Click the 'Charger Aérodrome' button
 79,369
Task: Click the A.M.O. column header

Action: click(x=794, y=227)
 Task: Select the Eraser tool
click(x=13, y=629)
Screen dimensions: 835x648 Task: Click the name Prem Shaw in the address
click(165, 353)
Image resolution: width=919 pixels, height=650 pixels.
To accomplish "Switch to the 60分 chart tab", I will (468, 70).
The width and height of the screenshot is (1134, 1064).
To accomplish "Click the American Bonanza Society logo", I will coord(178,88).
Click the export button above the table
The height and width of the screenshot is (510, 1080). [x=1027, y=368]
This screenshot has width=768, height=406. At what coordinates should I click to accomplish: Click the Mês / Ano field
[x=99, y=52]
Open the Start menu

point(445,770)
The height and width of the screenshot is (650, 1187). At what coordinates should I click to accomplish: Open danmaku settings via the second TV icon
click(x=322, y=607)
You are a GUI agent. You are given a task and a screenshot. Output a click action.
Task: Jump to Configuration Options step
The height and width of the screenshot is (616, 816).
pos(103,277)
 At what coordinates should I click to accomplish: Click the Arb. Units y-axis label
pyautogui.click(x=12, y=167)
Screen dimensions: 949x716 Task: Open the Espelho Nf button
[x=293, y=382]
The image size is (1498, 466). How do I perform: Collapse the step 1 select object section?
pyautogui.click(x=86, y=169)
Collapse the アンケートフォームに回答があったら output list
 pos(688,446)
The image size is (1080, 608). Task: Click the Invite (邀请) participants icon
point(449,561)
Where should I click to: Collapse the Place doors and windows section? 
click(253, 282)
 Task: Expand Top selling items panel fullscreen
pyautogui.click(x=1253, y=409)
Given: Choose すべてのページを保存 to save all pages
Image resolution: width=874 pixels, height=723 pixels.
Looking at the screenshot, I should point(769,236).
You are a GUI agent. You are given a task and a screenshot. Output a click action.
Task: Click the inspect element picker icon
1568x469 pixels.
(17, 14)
——
Assignment:
Copy exactly the line containing "Screen dimensions: 949x716" and every line after it, ending with the last line of the records above.

Task answer:
Screen dimensions: 949x716 Task: Open the Espelho Nf button
[x=293, y=382]
The image size is (1498, 466). How do I perform: Collapse the step 1 select object section?
pyautogui.click(x=86, y=169)
Collapse the アンケートフォームに回答があったら output list
 pos(688,446)
The image size is (1080, 608). Task: Click the Invite (邀请) participants icon
point(449,561)
Where should I click to: Collapse the Place doors and windows section? 
click(253, 282)
 Task: Expand Top selling items panel fullscreen
pyautogui.click(x=1253, y=409)
Given: Choose すべてのページを保存 to save all pages
Image resolution: width=874 pixels, height=723 pixels.
Looking at the screenshot, I should point(769,236).
You are a GUI agent. You are given a task and a screenshot. Output a click action.
Task: Click the inspect element picker icon
1568x469 pixels.
(17, 14)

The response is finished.